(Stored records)
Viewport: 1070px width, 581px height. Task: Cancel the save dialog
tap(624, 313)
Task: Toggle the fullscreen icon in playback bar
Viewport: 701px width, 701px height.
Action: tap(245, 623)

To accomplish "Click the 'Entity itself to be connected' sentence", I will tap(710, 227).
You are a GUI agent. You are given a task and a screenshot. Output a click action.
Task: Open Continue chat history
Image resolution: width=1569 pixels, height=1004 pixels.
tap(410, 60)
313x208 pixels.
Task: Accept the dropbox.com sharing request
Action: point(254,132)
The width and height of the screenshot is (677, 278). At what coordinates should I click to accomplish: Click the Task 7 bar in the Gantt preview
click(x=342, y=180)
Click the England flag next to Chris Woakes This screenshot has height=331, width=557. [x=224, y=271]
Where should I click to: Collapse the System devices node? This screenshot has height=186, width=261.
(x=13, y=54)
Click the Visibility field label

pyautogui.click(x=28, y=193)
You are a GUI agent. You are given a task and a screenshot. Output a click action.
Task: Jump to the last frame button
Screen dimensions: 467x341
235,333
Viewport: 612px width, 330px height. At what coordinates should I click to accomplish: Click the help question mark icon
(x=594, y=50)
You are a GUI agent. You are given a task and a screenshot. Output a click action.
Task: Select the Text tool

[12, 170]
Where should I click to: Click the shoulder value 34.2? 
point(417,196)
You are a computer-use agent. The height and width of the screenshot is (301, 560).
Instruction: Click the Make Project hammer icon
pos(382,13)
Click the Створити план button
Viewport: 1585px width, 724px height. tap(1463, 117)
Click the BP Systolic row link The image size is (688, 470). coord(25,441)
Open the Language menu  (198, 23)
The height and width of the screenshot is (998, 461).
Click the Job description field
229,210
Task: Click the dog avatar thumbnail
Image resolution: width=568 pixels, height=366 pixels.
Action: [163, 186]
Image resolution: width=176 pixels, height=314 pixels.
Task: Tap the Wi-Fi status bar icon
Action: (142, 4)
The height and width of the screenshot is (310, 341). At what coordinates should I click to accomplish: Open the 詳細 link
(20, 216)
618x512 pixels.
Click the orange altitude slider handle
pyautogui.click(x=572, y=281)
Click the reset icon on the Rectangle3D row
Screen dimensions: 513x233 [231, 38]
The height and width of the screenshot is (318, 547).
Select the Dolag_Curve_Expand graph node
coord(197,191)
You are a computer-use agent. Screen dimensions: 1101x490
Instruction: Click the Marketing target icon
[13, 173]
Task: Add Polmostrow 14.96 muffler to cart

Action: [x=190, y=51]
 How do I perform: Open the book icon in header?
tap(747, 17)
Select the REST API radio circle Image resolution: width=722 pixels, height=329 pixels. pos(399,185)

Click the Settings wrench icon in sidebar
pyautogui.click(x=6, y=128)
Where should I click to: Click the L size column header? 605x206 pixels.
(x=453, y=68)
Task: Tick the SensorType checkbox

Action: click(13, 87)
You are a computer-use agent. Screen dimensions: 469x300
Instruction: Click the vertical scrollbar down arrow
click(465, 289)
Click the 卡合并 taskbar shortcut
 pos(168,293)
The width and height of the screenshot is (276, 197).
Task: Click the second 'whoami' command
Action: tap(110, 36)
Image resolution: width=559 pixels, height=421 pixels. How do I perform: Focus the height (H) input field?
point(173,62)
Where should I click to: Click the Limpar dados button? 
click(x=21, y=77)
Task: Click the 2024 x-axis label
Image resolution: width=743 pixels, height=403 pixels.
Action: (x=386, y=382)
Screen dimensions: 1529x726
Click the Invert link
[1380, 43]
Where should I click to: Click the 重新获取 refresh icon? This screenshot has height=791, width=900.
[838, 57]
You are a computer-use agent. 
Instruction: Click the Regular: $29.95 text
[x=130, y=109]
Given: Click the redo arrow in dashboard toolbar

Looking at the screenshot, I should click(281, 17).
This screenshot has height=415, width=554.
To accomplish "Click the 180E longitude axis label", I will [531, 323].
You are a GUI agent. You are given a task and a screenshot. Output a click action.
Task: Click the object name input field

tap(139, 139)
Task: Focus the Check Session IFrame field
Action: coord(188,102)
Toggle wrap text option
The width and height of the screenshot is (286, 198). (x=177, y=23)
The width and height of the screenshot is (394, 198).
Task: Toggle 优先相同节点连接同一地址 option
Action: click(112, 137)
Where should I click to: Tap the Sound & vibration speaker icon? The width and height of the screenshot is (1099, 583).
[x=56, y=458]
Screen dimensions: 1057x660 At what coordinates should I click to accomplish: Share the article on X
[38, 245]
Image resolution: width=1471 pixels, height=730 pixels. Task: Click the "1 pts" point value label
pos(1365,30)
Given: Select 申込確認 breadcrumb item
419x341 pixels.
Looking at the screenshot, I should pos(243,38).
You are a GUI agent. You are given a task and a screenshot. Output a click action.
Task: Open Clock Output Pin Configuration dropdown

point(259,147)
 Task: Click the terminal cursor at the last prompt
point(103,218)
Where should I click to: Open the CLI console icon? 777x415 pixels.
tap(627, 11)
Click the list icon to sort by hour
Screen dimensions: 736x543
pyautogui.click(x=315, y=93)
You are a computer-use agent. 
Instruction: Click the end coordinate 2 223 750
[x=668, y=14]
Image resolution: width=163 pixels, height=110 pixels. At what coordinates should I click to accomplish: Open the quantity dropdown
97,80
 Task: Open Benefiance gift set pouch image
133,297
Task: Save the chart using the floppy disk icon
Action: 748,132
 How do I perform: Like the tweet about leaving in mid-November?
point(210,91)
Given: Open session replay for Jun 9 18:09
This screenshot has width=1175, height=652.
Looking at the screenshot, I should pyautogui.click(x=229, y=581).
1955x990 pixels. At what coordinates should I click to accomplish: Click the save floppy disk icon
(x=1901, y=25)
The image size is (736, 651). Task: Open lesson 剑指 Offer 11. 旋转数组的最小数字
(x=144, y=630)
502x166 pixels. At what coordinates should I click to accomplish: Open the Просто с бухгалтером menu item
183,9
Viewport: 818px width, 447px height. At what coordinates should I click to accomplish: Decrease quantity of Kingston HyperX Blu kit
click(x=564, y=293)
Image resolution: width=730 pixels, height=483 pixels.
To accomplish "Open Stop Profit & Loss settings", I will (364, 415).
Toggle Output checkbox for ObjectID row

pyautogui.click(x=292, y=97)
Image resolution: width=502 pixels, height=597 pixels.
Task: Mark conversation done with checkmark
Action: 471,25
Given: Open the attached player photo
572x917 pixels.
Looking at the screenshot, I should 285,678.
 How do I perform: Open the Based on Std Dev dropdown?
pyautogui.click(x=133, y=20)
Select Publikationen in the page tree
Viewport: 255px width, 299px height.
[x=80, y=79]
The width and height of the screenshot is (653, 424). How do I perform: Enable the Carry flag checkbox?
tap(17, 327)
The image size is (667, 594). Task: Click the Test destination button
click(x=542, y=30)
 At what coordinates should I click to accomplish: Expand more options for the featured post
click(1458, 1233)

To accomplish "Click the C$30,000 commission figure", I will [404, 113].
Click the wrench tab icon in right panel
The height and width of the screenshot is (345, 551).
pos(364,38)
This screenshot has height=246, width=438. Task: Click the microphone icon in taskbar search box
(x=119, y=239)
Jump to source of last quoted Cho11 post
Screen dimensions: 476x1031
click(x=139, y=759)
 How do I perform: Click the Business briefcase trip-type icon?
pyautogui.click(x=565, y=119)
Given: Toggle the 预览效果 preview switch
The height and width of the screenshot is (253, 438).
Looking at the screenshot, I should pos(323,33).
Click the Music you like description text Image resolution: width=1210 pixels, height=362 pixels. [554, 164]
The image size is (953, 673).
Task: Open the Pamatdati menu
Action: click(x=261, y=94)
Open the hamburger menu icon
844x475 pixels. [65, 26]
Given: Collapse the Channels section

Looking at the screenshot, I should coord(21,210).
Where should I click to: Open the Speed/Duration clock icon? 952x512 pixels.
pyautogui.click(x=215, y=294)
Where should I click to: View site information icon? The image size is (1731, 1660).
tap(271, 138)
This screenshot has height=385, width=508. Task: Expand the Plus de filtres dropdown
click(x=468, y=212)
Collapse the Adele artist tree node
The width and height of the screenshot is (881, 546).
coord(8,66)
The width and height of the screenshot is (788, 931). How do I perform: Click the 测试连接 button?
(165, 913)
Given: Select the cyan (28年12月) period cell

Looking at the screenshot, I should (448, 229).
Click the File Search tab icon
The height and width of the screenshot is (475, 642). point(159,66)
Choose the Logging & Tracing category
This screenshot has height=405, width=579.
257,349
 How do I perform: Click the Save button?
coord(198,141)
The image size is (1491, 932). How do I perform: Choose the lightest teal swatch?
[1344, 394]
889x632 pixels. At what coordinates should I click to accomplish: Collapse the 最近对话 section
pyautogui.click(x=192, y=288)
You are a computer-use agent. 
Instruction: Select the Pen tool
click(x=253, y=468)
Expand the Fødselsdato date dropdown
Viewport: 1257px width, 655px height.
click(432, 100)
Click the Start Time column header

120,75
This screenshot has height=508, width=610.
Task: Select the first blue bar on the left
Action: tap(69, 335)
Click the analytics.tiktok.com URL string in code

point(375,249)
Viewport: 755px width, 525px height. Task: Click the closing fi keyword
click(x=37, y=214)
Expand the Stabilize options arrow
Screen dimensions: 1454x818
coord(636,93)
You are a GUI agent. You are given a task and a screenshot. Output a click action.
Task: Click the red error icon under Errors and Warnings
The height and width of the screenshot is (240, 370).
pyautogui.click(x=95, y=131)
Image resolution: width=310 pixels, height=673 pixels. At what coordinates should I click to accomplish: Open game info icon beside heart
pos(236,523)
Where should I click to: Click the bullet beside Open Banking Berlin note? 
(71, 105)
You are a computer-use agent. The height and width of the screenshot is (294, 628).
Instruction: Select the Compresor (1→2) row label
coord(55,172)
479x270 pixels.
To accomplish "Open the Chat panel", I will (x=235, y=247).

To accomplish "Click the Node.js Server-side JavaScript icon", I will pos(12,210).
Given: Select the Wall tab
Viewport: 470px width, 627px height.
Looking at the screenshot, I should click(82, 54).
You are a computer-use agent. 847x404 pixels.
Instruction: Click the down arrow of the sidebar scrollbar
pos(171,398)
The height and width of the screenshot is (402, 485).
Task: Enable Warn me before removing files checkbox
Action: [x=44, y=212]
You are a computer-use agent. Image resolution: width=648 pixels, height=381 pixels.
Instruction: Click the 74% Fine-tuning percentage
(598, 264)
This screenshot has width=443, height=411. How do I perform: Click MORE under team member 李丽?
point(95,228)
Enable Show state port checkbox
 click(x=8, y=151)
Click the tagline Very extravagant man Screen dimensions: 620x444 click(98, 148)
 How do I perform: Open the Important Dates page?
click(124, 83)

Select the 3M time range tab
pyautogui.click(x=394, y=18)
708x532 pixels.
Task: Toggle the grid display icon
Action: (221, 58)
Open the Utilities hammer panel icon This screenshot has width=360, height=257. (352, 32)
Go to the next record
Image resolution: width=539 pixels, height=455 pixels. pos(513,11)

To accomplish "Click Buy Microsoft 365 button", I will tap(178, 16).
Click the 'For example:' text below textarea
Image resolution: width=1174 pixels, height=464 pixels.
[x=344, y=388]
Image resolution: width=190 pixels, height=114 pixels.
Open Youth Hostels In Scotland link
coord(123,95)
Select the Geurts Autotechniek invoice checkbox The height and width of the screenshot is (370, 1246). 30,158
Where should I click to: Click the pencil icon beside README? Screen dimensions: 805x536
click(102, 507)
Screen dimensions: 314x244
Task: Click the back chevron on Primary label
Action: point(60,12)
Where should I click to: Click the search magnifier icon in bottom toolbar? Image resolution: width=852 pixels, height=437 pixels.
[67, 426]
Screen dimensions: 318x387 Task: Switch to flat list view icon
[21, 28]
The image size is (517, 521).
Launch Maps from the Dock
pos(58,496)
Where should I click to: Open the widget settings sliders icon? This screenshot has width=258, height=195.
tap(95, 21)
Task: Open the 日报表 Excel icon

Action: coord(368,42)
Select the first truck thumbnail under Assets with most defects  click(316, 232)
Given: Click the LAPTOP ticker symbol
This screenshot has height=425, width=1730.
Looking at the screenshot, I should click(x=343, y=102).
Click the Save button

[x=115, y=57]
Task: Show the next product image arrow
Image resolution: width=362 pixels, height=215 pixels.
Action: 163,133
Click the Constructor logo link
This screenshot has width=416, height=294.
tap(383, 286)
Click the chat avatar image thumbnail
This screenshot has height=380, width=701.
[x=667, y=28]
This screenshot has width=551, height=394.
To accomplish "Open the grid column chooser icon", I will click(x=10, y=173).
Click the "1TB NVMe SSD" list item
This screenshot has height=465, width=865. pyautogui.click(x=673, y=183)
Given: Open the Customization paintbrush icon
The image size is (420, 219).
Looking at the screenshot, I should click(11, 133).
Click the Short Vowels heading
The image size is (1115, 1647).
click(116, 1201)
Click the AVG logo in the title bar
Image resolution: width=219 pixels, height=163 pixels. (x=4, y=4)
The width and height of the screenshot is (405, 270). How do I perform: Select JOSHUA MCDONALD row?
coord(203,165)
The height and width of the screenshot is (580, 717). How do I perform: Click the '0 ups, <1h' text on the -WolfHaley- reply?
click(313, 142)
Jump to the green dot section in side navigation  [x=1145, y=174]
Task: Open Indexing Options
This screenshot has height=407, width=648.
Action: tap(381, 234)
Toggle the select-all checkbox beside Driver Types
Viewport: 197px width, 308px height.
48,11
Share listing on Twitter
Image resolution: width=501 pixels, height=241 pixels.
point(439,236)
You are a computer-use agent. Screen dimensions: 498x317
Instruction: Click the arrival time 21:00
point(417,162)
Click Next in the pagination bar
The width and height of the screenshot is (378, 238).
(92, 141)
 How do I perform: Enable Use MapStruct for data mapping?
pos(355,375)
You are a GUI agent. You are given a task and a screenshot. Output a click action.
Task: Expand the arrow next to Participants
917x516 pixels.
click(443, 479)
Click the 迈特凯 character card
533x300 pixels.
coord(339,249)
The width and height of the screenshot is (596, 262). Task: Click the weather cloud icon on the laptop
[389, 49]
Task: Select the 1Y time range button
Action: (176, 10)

Assignment:
Report every line in the data above in which the word "tree" appears.

Solved problem:
Select Publikationen in the page tree
Collapse the Adele artist tree node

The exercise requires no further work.